Employee blasts bosses in reply-all email moments before retiring

by John Hilton14 Dec 2016
After filling out his brutally honest exit interview questionnaire, 58-year-old Michael Stuban sent it to all 2000 employees at the Pennsylvania Turnpike Commission.

The mid-level manager had worked there for 35 years and actually enjoyed most of them, but said the last five years were “terrible”.

“I really didn't want to retire yet,” he wrote. “I like my job. The first 30 years were great but the last five years are terrible. (10 years as a toll collector, during which I served a few years as a union officer, 25 years in management).”

Indeed, Stuban decided to take the moment to write a brutally frank assessment of his colleagues and bosses, and how they functioned inside the state-run agency.

“Giving us classes where we are being told we are not political. That’s bulls-,” he wrote.

“Jobs/Promotions are filled by the politicians, it’s who you know, not what you know. Positions created for people who are not qualified.”

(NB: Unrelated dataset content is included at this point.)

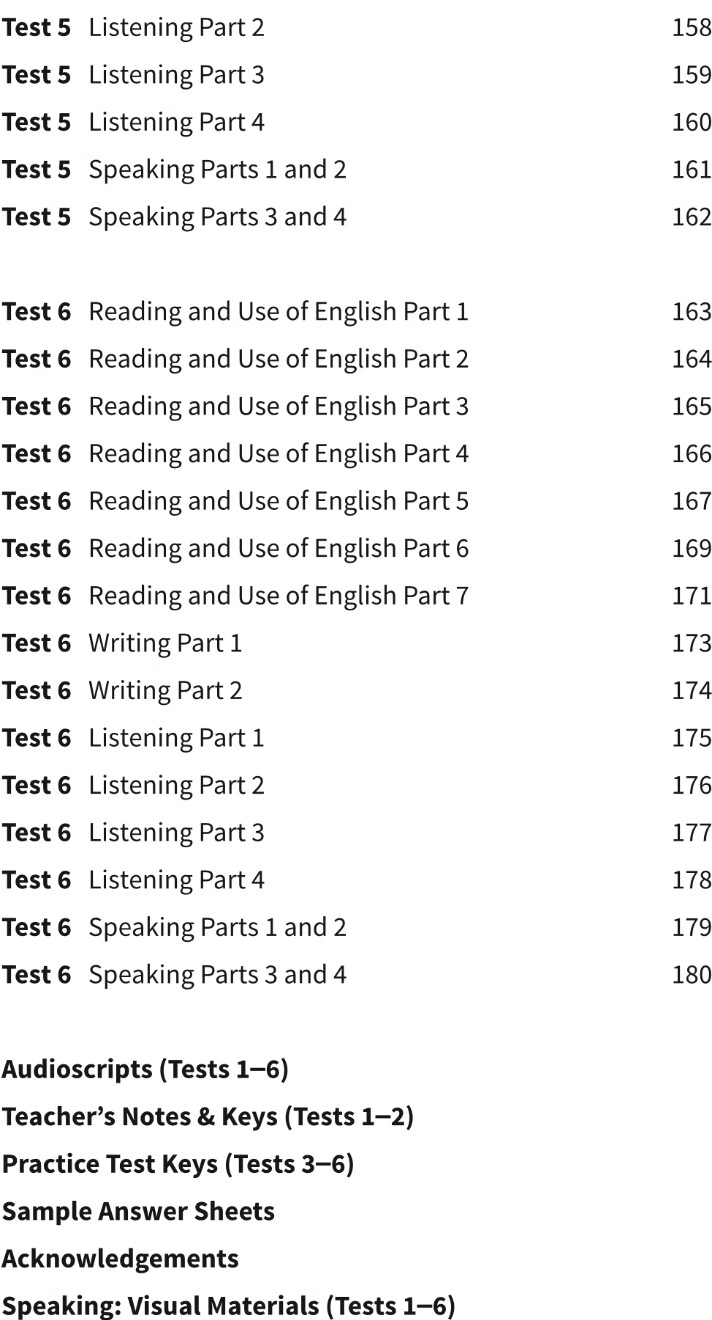Viewport: 712px width, 1320px height.
Task: Jump to Test 5 Speaking Parts 3 and 4
Action: 217,217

Stuban complained that relatives of powerful people got hired regardless of their qualifications.

“They hire a lot of people that are dumb as rocks,” he said.

During an interview with the Philadelphia Daily News, Stuban seemed to have no regrets about his actions.

“When they asked for an honest exit interview, I gave them one,” he told the newspaper. “I sent it minutes before I officially retired.”

However, the Chairman of the commission, Sean Logan, answered back with his own reply-all.

“Mr Stuban ... I don’t believe we ever met, and after reading your Exit Questionnaire, I am grateful that we didn’t.”

Moreover, Logan told PennLive that the message was the first time he'd been made aware of Stuban's frustration and said he didn't agree with the means of delivery.

“I thought it was a very disingenuous way to communicate your issues,” Logan said.

“If he really wanted to be constructive with his criticisms and suggestions, there's a whole other way to do it.”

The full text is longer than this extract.